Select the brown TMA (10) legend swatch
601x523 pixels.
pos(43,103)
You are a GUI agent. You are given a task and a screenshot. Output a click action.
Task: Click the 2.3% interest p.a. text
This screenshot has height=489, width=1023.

━━━━━━━━

• WHAT YOU SHOULD DO: In your answer, print every entry exactly as it appears.

• RESPONSE:
Select the brown TMA (10) legend swatch
601x523 pixels.
pos(43,103)
You are a GUI agent. You are given a task and a screenshot. Output a click action.
Task: Click the 2.3% interest p.a. text
This screenshot has height=489, width=1023.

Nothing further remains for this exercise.